Opinion: Now is the time to promote British food and farming

Brian Richardson is head of agriculture at Yorkshire and Clydesdale Bank. In this week’s Talking Point he discusses food security in the light of the Agriculture Bill and coronavirus.

Seeing empty supermarket shelves was a first for the UK, putting farmers in the driving seat for getting food into the shops while maintaining standards and adapting to social distancing.

Given the challenges and sacrifices of Covid-19, the time to shout about this has had to wait.

But, with the Agriculture Bill passing through the House of Commons unamended last week – with no specific protection from lower-standard food imports – now is the time to put farming on the front foot for the future.

We need to affirm where our food comes from and keep government and consumers aware of the requirements of food standards and security of supply.

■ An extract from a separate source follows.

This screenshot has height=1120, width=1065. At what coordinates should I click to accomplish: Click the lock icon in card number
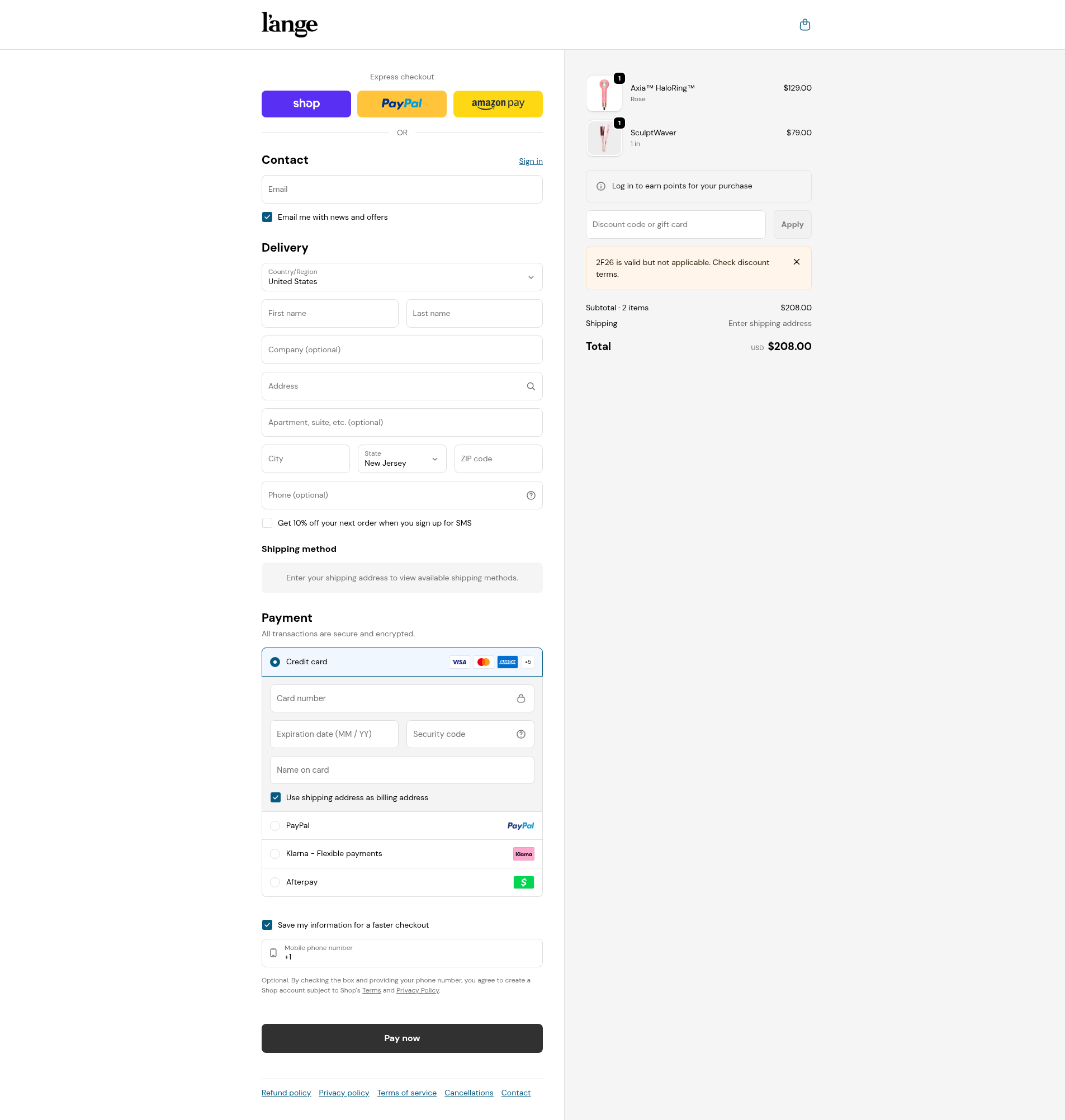520,698
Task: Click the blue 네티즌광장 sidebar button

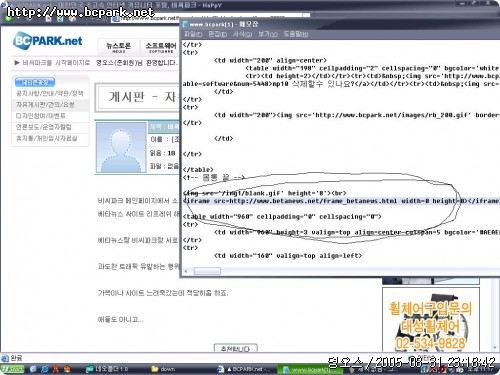Action: point(35,82)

See also: US trade deal will benefit UK farmers, says Liz Truss

Rightly, and as highlighted by the Covid-19 pandemic, there are concerns that the battle over these is being lost. It was certainly an opportunity missed to enshrine their regulation in the Bill, but it is not the only battle to fight.

New trade deals are worrying, and chlorinated chicken is used as the example to fear – but I believe this is a smokescreen.

The US and other nations are more than capable of producing food to our equivalent standards. Yes, there are different economics and cost structures involved, but that’s a fact of life.

After Brexit, farming was already facing a period of change as we started to focus on a UK-based policy regime, not an EU one.

We were also progressing to meet the net-zero emissions climate goals by 2040. The missing piece was getting the government, public and key influencers on side to support British agriculture while it adapted to these new circumstances.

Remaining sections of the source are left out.